I might not fully understand the terminology used so forgive me if my question is stupid.
I believe some of the applications I want to use are not supported by cuda 9 yet
do you mean I need to install cuda 9? or are is there some latest available driver also for cuda 8? if the later then how can I find out the driver I currently have installed? also do notice I strictly followed the guide found on this site
what is the difference between CUDA driver version and CUDA runtime version? how do I verify that they match?
Software is typically layered, arranged as a “stack” (imagine a stack of pancakes). Code higher up in the stack makes calls to code lower in the stack, which in turn calls code even lower in the stack, … you get the picture.
In this case, the CUDA runtime sits on top of the CUDA driver in the stack. Your CUDA-accelerated applications sit, in all likelihood, on top of the CUDA runtime.
A particular version of the CUDA runtime will require a certain minimum version of the CUDA driver, and complain if that is not in place (see error message above). It will also operate with versions of the driver newer than the minimum required one. So generally the recommendation is to simply use the latest available driver. You can download drivers here:
you recommend to update the driver. however I’m using a specific driver recommended by nvidia itself with the cuda runtime version recommended in the same place. I had the login loop issue before and it was pretty annoying to solve so I would like to avoid risky driver versions
The document you point to seems to have been last updated for CUDA 8. So obviously it talks about drivers available around the time CUDA 8 became available, and it seems that one particular version, 378, caused problems at that time, thus the comment says to avoid it. Since then driver versions have progressed to 385 or thereabouts.

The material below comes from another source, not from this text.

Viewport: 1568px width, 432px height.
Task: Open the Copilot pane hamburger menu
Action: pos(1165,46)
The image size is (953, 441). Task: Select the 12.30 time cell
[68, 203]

The interaction between the CUDA runtime and the CUDA driver is such that each version of the runtime requires a certain minimum driver version, and it complains if that is not in place, as you have seen. But it is generally fine to use newer drivers than the minimum required, with (rare) exceptions where newer drivers introduce a serious bug not present in older ones.
I have no idea how you installed your system. If you installed the complete CUDA 8.0 package, it should have come with a matching CUDA driver and you shouldn’t be seeing the error message you reported encountering in your original post. Your current installation may be incomplete or corrupted; I do not know of a way to diagnose that remotely.

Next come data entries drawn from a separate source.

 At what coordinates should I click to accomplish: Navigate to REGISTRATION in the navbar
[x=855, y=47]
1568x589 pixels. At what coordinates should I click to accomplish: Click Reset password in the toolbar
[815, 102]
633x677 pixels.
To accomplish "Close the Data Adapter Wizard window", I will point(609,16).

Maybe txbob will come along and have more specific advice for you, he is more of a Linux installation expert than I am. There is certainly no issue with the device: GeForce GTX 960M is a Maxwell-family GPU with compute capability 5.0, and I would expect it to be a number of years before CUDA drops support for that.
You have a broken driver install. The “driver version is insufficient for CUDA runtime version” is a very solid, reliable indicator of that. Not sure what else there is to say. The fact that nvidia-smi gives typical output is, unfortunately, not a guarantee that the driver is installed correctly for CUDA. It is normally a good indicator, but it is not conclusive. The NVIDIA driver structure that supports GPU computing involves multiple linux modules, and it is possible that enough of these modules are “harmonized” so that nvidia-smi will work, but some other aspect is not. This is occasionally the outcome when people have struggled with the driver install. Trying multiple different things in sequence from an otherwise clean config is a recipe for disaster.
Start over with a clean install of linux. Then follow the instructions in the linux install guide (for CUDA 8, if you wish). It will work. You also evidently have availed yourself of instructions for avoiding the login-loop. Avail yourself of those, again, as you start with a pristine install.
If you prefer, follow the instructions for cleanup of previous installs contained in the aforementioned install guide. It may work. But the complexity of the driver combined with the myriad possibilities that people may have performed previously as part of the “history” of their machines makes it impossible IMO to provide a concise set of recovery/cleanup instructions that are guaranteed to work in every case, with the exception of “Start over with a clean install,… follow the instructions in the linux install guide precisely…, etc.”